> [INPUT DATA]

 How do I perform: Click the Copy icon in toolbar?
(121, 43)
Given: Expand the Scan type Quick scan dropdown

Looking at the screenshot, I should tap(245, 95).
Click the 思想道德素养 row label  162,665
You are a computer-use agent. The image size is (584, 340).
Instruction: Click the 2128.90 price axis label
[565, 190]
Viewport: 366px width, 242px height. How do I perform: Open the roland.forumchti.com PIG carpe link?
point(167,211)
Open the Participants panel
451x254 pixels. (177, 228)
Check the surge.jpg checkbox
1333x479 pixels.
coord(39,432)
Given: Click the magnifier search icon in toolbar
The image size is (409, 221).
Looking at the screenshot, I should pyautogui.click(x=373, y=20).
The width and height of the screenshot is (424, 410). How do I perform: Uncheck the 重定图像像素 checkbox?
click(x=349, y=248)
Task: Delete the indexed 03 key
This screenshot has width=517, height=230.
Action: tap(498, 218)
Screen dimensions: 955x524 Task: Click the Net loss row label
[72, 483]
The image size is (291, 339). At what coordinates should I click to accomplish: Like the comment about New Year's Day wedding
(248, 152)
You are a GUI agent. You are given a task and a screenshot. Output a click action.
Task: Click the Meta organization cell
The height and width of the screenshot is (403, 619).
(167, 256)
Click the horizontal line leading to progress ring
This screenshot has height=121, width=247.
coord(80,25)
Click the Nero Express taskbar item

> [TASK TO CARRY OUT] Each line in the data where the string "agent" occurs should be identified and copied.

> [ANSWER FOR THE TASK]
You are a computer-use agent. The image size is (584, 340).
You are a GUI agent. You are given a task and a screenshot. Output a click action.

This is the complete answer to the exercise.